What you will do
Duplicate the following data line for line, without changing anything.

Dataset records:
━━━━━━
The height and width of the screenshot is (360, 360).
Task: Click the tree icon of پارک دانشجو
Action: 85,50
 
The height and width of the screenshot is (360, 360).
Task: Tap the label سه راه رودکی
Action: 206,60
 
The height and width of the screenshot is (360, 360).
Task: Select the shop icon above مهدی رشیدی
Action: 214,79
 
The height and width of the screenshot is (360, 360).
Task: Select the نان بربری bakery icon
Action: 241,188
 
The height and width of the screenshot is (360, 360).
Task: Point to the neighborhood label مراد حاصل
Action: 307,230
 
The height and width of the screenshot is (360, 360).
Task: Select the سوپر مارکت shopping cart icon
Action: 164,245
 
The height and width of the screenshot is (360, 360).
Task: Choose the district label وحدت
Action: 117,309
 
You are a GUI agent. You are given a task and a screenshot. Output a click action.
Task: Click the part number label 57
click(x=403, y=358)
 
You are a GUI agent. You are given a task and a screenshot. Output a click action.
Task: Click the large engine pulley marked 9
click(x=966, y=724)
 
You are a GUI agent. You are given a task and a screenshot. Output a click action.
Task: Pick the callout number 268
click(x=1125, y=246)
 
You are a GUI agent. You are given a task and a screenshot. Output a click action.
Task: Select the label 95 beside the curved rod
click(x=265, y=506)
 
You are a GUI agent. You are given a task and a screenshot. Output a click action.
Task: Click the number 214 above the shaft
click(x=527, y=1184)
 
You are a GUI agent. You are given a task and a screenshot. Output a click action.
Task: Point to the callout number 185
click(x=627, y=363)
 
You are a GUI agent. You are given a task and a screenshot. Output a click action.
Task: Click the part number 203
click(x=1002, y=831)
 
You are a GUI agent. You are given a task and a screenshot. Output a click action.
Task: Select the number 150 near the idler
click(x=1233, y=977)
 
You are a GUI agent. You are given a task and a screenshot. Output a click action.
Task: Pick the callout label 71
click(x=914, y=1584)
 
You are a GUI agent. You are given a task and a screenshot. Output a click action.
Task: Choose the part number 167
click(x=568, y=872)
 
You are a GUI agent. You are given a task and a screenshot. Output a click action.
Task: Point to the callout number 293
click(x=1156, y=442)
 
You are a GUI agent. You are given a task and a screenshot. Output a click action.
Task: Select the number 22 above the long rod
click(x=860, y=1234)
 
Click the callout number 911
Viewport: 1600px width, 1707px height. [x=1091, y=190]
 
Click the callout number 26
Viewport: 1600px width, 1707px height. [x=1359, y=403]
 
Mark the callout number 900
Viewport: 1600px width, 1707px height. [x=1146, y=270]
━━━━━━
Finished answer
The height and width of the screenshot is (360, 360).
Task: Click the tree icon of پارک دانشجو
Action: 85,50
 
The height and width of the screenshot is (360, 360).
Task: Tap the label سه راه رودکی
Action: 206,60
 
The height and width of the screenshot is (360, 360).
Task: Select the shop icon above مهدی رشیدی
Action: 214,79
 
The height and width of the screenshot is (360, 360).
Task: Select the نان بربری bakery icon
Action: 241,188
 
The height and width of the screenshot is (360, 360).
Task: Point to the neighborhood label مراد حاصل
Action: 307,230
 
The height and width of the screenshot is (360, 360).
Task: Select the سوپر مارکت shopping cart icon
Action: 164,245
 
The height and width of the screenshot is (360, 360).
Task: Choose the district label وحدت
Action: 117,309
 
You are a GUI agent. You are given a task and a screenshot. Output a click action.
Task: Click the part number label 57
click(x=403, y=358)
 
You are a GUI agent. You are given a task and a screenshot. Output a click action.
Task: Click the large engine pulley marked 9
click(x=966, y=724)
 
You are a GUI agent. You are given a task and a screenshot. Output a click action.
Task: Pick the callout number 268
click(x=1125, y=246)
 
You are a GUI agent. You are given a task and a screenshot. Output a click action.
Task: Select the label 95 beside the curved rod
click(x=265, y=506)
 
You are a GUI agent. You are given a task and a screenshot. Output a click action.
Task: Click the number 214 above the shaft
click(x=527, y=1184)
 
You are a GUI agent. You are given a task and a screenshot. Output a click action.
Task: Point to the callout number 185
click(x=627, y=363)
 
You are a GUI agent. You are given a task and a screenshot. Output a click action.
Task: Click the part number 203
click(x=1002, y=831)
 
You are a GUI agent. You are given a task and a screenshot. Output a click action.
Task: Select the number 150 near the idler
click(x=1233, y=977)
 
You are a GUI agent. You are given a task and a screenshot. Output a click action.
Task: Pick the callout label 71
click(x=914, y=1584)
 
You are a GUI agent. You are given a task and a screenshot. Output a click action.
Task: Choose the part number 167
click(x=568, y=872)
 
You are a GUI agent. You are given a task and a screenshot. Output a click action.
Task: Point to the callout number 293
click(x=1156, y=442)
 
You are a GUI agent. You are given a task and a screenshot. Output a click action.
Task: Select the number 22 above the long rod
click(x=860, y=1234)
 
Click the callout number 911
Viewport: 1600px width, 1707px height. [x=1091, y=190]
 
Click the callout number 26
Viewport: 1600px width, 1707px height. [x=1359, y=403]
 
Mark the callout number 900
Viewport: 1600px width, 1707px height. [x=1146, y=270]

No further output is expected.